--- EXERCISE INSTRUCTIONS ---
Recast the items below as a numbered list, omitting blank lines. Leave the pictures out of your answer.

(Pointing items for screenshots and pages)
○ ○ ○

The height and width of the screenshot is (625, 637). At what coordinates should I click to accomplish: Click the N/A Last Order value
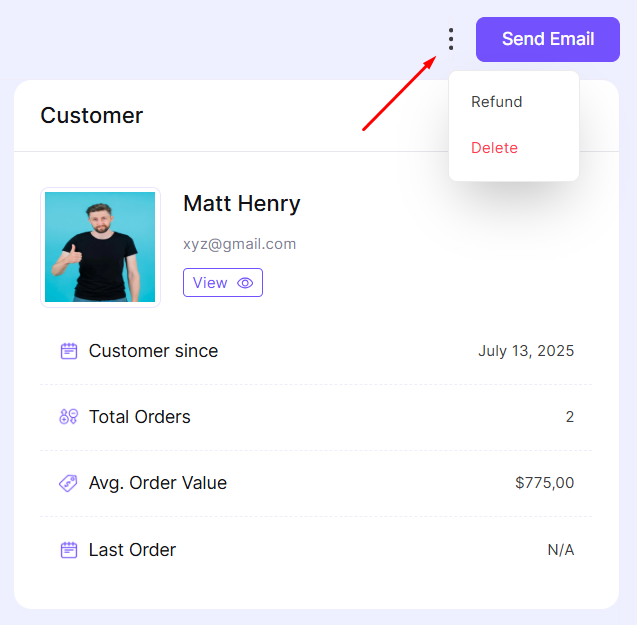click(561, 550)
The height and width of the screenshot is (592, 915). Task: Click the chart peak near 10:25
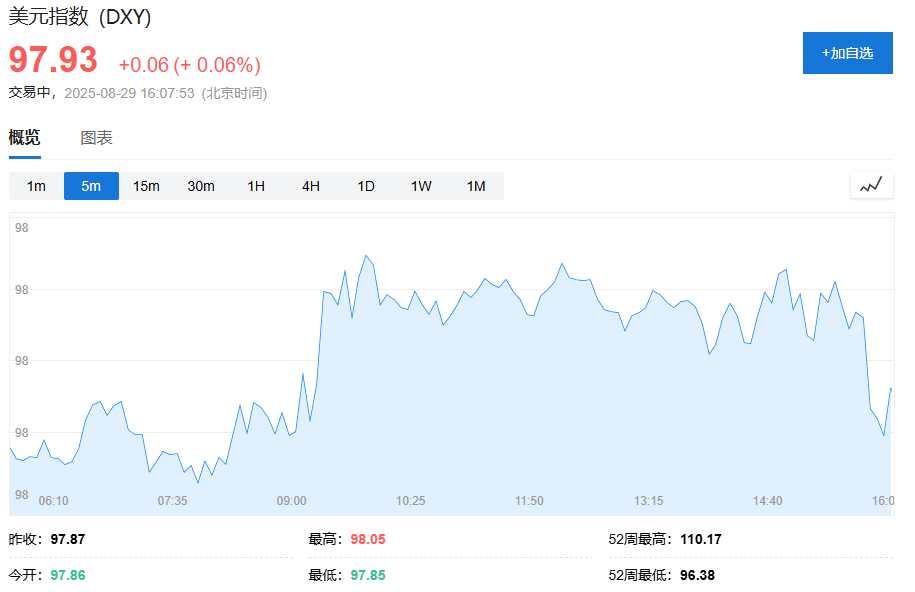point(366,256)
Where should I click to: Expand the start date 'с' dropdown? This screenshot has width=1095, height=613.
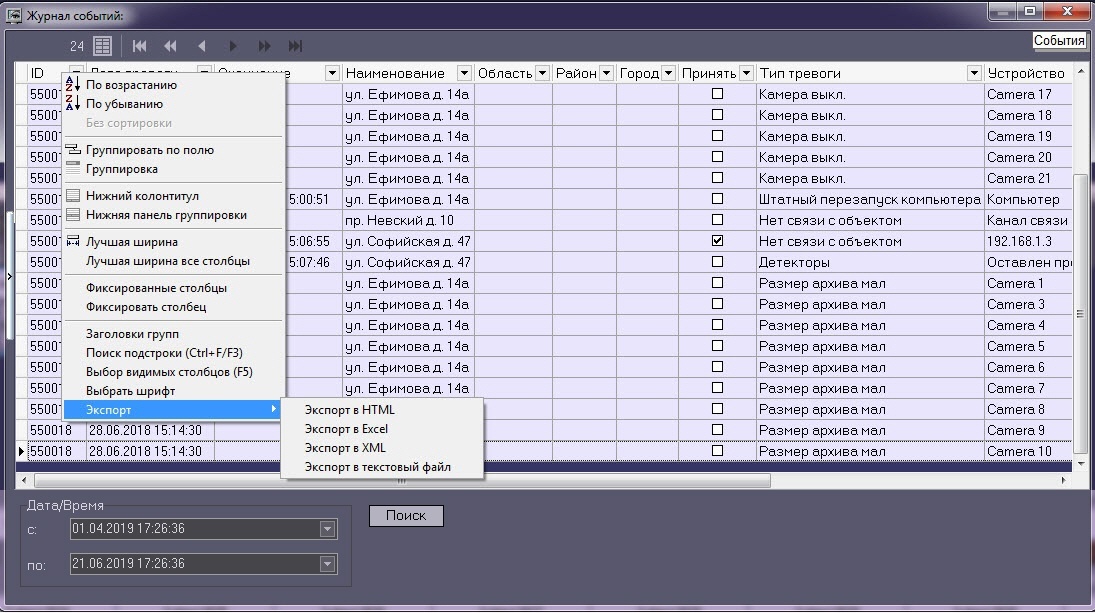[328, 529]
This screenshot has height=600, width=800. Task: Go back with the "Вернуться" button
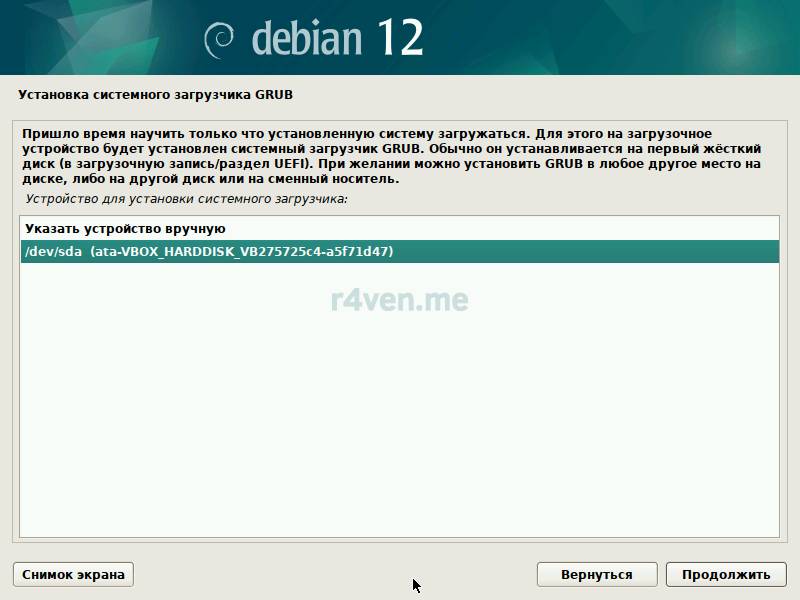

○ ○ ○

--- PROBLEM SOLUTION ---
1. The height and width of the screenshot is (625, 637). At what coordinates should I click to accomplish: Click the N/A Last Order value
2. click(561, 550)
3. The height and width of the screenshot is (592, 915). Task: Click the chart peak near 10:25
4. point(366,256)
5. Where should I click to: Expand the start date 'с' dropdown? This screenshot has width=1095, height=613.
6. [328, 529]
7. This screenshot has height=600, width=800. Task: Go back with the "Вернуться" button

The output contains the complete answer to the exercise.